BEGIN Excerpt provided
The landmark trade and cooperation deal with Mercosur members, which has been underway for over 20 years with various obstacles hindering its progress, will supposedly enable South American agricultural products to gain better access European markets, while EU industrial manufacturers can enjoy similar export perks.
Talks over the deal began in 2000 and ended in 2019. Nonetheless, the EU has since procrastinated in signing the agreement, mainly due to concerns over deforestation in the Amazon and EU worries that European farmers could have their livelihoods affected due to a glut of Latin American produce.
In 2019, French President Emmanuel Macron and three other national leaders had cautioned the European Commission that a trade deal with Mercosur “could ultimately destabilize production and the agricultural sector.”
According to a POLITICO report, Macron, Irish Prime Minister Leo Varadkar, Belgian PM Charles Michel and Polish PM Mateusz Morawiecki wrote a letter in 2019 to Commission President Jean-Claude Juncker stating, “We would like to express our deep concern on a number of issues concerning the current negotiation with Mercosur including on some sensitive agricultural products.”
The four leaders pointed out that the tariff-free import quota for beef — poised to be 99,000 tons — “could threaten this fragile sector in our countries.” Thus, they urged for a halt to an increasing quotas for beef, poultry, pork, sugar, and ethanol.
Also featuring prominently in the European leaders’ demands is that the EU must be able to authorize and control the quotas on incoming farm goods.
In early 2023, left-leaning EU lawmakers welcomed Lula’s controversial 2022 election victory over Brazil’s conservative former president, Jair Bolsonaro.
“A window of opportunity has opened,” posited European lawmaker and longtime EU-Mercosur proponent Jordi Cañas. “It’s small, but we need to put our foot in the door opening and push hard to reach the objective,” he revealed in an interview with POLITICO.
During German Chancellor Olaf Scholz’s visit to Brazil, the German leader indicated that both Berlin and Brasilia want “very rapid progress” toward concluding the agreement, whereas Lula said he hoped the deal could be signed “by the end of the current semester.”
END Excerpt provided
▶ _Set of tasks_:
**a.** Rewrite the stretch of the EU-Mercosur excerpt from "The four leaders" through "sugar, and ethanol.", swapping "poultry" for "fish".
**b.** According to the EU-Mercosur excerpt, how large was the tariff-free import quota for beef poised to be?
The items after this point are separate from the EU-Mercosur excerpt.
BEGIN Records provided
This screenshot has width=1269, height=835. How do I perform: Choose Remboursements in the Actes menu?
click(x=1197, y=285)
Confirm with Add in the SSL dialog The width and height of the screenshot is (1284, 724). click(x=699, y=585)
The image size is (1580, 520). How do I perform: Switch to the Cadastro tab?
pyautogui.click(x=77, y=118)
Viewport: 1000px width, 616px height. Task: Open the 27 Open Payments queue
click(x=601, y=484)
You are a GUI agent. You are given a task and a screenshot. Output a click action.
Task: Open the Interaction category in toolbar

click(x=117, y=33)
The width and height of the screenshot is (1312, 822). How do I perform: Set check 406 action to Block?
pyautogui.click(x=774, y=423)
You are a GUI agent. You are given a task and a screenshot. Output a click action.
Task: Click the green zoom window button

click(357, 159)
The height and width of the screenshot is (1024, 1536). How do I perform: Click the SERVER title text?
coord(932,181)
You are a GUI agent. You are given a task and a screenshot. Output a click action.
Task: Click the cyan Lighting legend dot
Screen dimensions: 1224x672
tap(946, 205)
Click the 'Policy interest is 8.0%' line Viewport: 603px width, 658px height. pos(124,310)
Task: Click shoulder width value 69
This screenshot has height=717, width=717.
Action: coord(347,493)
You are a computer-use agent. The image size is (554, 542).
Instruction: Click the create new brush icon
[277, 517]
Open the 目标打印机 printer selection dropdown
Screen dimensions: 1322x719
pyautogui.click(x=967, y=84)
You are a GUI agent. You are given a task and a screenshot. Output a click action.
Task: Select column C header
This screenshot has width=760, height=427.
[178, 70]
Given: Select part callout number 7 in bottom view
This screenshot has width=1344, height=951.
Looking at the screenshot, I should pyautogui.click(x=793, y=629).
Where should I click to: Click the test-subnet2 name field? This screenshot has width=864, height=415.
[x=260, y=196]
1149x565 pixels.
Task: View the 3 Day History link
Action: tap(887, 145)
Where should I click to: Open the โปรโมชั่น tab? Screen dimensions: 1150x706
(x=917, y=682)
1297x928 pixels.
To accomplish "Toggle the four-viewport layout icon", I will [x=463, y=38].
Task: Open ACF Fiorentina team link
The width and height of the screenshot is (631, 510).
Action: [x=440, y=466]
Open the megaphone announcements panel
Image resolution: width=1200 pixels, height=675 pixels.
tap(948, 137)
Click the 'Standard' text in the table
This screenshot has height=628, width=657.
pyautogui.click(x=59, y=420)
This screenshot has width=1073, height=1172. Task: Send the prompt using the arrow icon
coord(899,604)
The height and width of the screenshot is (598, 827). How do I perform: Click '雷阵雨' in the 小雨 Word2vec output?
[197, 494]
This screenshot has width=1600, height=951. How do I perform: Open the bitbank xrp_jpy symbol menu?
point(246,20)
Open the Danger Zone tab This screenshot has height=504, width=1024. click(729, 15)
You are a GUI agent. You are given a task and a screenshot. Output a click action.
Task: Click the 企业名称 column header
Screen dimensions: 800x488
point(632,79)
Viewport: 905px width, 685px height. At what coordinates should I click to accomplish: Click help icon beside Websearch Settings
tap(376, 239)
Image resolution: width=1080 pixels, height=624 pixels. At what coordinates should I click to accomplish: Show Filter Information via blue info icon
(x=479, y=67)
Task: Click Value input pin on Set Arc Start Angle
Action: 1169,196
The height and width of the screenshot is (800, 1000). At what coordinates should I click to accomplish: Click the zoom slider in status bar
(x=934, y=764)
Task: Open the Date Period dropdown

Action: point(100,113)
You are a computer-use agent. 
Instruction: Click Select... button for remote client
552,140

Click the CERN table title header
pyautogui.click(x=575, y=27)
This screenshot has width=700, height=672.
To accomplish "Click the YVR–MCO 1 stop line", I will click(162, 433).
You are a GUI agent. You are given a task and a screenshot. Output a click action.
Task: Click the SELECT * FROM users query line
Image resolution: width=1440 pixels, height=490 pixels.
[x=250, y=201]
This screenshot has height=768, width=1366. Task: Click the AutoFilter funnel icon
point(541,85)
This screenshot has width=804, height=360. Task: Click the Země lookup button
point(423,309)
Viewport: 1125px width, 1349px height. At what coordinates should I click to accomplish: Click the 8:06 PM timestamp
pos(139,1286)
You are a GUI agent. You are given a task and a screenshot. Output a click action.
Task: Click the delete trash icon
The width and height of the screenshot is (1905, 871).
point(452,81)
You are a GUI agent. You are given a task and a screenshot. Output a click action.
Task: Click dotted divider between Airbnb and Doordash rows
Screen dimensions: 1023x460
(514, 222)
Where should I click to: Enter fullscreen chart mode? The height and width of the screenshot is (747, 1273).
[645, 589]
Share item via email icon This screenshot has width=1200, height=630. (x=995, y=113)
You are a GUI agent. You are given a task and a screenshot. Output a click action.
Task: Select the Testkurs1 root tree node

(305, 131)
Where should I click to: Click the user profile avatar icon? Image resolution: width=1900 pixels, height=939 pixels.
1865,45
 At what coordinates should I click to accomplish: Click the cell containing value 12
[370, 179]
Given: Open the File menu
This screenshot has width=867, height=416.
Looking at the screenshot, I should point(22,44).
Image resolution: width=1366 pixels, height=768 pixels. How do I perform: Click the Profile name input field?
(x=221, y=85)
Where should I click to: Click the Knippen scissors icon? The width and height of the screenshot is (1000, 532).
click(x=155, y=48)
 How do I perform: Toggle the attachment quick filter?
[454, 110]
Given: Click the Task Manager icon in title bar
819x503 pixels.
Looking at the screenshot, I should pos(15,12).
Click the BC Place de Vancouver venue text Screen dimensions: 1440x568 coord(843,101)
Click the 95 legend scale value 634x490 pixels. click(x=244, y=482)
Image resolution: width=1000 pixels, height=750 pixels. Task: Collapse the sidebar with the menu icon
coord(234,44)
END Records provided
▶ _List of solutions_:
**a.**
The four leaders pointed out that the tariff-free import quota for beef — poised to be 99,000 tons — “could threaten this fragile sector in our countries.” Thus, they urged for a halt to an increasing quotas for beef, fish, pork, sugar, and ethanol.

**b.** 99,000 tons